:: Extracted text

Using the advice I got here, I had two set ups.  One was my 10-17mm on a 1.4x TC and the other was just my plain old 60mm.  No diopters at all.  The 10-17mm with 1.4x TC did not work well on tight focus (the combo was too slow) because I found that the best camera set up was my Z240s on full power, ISO 200, 1/200 and f13.  If I were using a bigger f-stop the 10-17mm/1.4x TC would have worked well- but I had too much light so bigger f-stops started lighting the water.  The sweet spot is governed by making the animals glow without blowing out their internal structures while achieving black water.   

 

Instead, I quickly changed to the 60mm and kept it "pre-focused" for critters about 20cm from my flat port (Wetpixel advice) which was the epicentre of where I had my pilot and focus lights. This was a good trick I picked up from Matt D' Avella of Jack's Diving Locker.  Put your hand out and manually focus on your finger when it is brightest (when it is at the epicentre).  When the critters come by, you steer the epicentre to them and then when they glow, depress the shutter halfway and let the 60mm/camera fine tune the focus.  By pre-focussing, you prevent hunting (especially when the Copepods start to swarm).  Only subtle adjustments to f-stop needed.  Leave the speed alone.

::::
:: Task input

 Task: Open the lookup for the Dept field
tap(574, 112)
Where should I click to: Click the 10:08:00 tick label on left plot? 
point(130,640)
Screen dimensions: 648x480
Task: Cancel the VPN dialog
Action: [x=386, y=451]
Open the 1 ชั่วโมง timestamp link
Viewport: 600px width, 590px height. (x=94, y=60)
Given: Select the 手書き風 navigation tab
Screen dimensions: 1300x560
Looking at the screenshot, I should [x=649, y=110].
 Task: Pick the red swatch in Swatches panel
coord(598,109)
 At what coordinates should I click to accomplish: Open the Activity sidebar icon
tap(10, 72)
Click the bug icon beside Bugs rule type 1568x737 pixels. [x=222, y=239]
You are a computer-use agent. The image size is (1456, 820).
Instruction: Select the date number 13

::::

_Requests:_
(a) Rewrite each line of the listing with "Open" changed to "Launch", leaving everything else the same.
(b) Carry the post on blackwater camera setups forward from its final sentence.
The listing and the post on blackwater camera setups come from unrelated sources.

_Answers:_
(a)
 Task: Launch the lookup for the Dept field
tap(574, 112)
Where should I click to: Click the 10:08:00 tick label on left plot? 
point(130,640)
Screen dimensions: 648x480
Task: Cancel the VPN dialog
Action: [x=386, y=451]
Launch the 1 ชั่วโมง timestamp link
Viewport: 600px width, 590px height. (x=94, y=60)
Given: Select the 手書き風 navigation tab
Screen dimensions: 1300x560
Looking at the screenshot, I should [x=649, y=110].
 Task: Pick the red swatch in Swatches panel
coord(598,109)
 At what coordinates should I click to accomplish: Launch the Activity sidebar icon
tap(10, 72)
Click the bug icon beside Bugs rule type 1568x737 pixels. [x=222, y=239]
You are a computer-use agent. The image size is (1456, 820).
Instruction: Select the date number 13

(b)
 

Matt told me during the dive briefing to start at 1/160 and f15 or so with the maximum strobe and focus light output possible.  The critters are not that swift so he said ISO 200 is good.  He recommended adjusting from there, but not adjusting speed unless you run out of f-stop.  He said to prefer f stop so that you don't start chasing your tail.  He does this with his video- he just winds iris around using the maximum light he can take down with him.

 

We will definitely do this dive again on our next trip back from the east.  It is too easy to duck into Kona and chill out for a few days on the tail end of a big dive trip.  The dive is very easy and comfortable.  Just a quick stroll from the hotel and a short van ride to the boat.  The deep water is 4-5 miles off the coast, so you are there and back in a few minutes.  We ended up chartering the whole boat (paid for four spots rather than just two) to make sure it went out both nights.  This meant we had a relaxed time with Matt and the crew who are all experienced photographers/videographers.  Plenty of great advice on how to have a great dive and take good shots.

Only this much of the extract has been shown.